Part B Insider (Multispecialty) Coding Alert

Grasp the Difference Between Modifiers -52 and -53

Follow These Strategies for Billing Incomplete Procedures

If your physician has to stop doing a procedure for some reason, your whole reimbursement just went down the tubes, right? Wrong!
 
Many coders and administrators don't understand the rules for billing for incomplete procedures - whether to bill an unspecified-procedure code or the code for a complete procedure plus a modifier. And there's the fact that there are two modifiers for incomplete procedures, -52 (Reduced services) and -53 (Discontinued procedure). Here are some handy tips:
 

-52 is for the physicians' decision to reduce a service. For example, the physician only performs part of the procedure and then stops, says consultant Sheldrian Wayne with Coding Strategies Inc. in Powder Springs, Ga.
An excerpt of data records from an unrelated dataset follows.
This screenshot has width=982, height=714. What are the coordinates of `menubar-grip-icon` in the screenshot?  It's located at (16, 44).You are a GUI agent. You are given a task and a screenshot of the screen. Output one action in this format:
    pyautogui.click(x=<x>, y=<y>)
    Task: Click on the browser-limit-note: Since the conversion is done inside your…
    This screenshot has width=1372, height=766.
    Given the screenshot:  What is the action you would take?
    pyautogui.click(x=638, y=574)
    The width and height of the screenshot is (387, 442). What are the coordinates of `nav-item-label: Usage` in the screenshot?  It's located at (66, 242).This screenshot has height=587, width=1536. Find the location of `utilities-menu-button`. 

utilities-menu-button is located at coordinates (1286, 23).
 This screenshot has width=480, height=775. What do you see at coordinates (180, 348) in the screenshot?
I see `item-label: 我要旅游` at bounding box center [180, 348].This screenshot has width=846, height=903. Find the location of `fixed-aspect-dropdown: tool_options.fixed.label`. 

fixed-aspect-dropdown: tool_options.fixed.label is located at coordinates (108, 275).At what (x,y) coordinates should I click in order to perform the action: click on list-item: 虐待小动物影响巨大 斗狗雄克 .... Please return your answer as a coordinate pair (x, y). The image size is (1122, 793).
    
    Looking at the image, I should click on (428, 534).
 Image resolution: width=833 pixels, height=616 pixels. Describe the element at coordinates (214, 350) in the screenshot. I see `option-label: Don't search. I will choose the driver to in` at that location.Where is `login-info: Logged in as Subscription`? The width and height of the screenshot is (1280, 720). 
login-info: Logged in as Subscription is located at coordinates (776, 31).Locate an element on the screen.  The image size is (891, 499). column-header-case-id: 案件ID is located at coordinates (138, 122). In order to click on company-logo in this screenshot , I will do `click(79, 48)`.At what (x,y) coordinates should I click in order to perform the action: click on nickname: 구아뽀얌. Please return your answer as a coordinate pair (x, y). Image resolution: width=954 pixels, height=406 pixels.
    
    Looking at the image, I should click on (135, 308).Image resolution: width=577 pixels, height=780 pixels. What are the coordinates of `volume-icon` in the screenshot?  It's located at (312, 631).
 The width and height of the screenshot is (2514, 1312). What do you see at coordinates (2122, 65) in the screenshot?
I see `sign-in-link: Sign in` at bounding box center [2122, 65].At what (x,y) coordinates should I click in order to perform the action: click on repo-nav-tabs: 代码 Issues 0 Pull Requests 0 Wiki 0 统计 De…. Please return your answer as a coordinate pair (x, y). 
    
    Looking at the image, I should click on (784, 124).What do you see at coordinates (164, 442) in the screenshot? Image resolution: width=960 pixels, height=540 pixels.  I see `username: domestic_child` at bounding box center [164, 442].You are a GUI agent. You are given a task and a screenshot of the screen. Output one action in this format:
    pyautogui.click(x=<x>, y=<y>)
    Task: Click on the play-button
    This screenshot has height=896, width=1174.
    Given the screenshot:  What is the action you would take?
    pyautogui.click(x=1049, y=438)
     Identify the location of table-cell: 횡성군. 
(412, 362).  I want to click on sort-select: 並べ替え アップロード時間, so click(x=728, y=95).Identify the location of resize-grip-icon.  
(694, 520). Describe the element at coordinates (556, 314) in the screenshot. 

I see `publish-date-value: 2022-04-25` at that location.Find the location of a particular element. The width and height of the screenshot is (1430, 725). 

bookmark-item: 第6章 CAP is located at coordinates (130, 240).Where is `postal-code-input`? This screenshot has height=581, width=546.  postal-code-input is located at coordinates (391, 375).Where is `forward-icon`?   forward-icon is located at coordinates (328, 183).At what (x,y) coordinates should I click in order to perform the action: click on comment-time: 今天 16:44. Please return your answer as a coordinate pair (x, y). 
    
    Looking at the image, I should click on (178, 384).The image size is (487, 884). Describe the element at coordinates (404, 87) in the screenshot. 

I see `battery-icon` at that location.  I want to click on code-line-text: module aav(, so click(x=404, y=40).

The physician either  decided in advance to curtail the procedure or realized halfway through the procedure that he or she couldn't conclude it.
 
The patient may have received anesthesia and an incision, but the physician didn't completely conclude the procedure, Wayne says.
 
This modifier doesn't necessarily mean the physician decided to stop a procedure halfway through, says Mary I. Falbo, president of Millennium Healthcare Consulting Inc. in Lansdale, Pa. A physician may decide in advance to do a partial removal of something where the code describes a total removal, or removing one ovary instead of both.
 
Radiologists use modifier -52 for circumstances in which the physician bills for a supervision and interpretation but the physician only performed an interpretation without supervision, Wayne says. In that case, you'd append the -26 modifier for the professional component, and the -52 modifier for the incomplete procedure. This works with almost any radiological code that has professional and technical components.
 

-53 is for procedures that the physician terminates because of external circumstances. For example, the patient's blood pressure is dropping, Falbo says. Or the physician tries to remove a tumor, then realizes the tumor is too widespread to remove safely.
 
"If the patient's well-being is threatened, that's really the key thing," Wayne says. "There's going to be some extenuating circumstance."
 
In some cases, if a physician performs a partial procedure instead of a complete procedure, you may want to use an unlisted-procedure code instead of the code for the complete procedure plus a modifier, Falbo says. This applies more in cases in which the partial procedure has no CPT Codes.
 
Depending on your carrier and your local fee schedules, the reimbursement for a procedure using either of those modifiers may be greatly reduced. It may not seem fair if a physician does as much work on an incomplete procedure as on an incomplete one, but only receives half as much money. In that case, Wayne and Falbo both advise writing to the carrier explaining the circumstances "in layman's terms."
 
If a procedure fails, the physician may have to perform the same procedure again, within the first procedure's global period. In that case, you should bill with modifier  -76 (Repeat procedure by same physician), or modifier -77 (Repeat procedure by another physician) if it's a new physician.
 If the procedure leads to complications and the physician has to cope with those, you'd use modifier -78 (Return to operating room ...).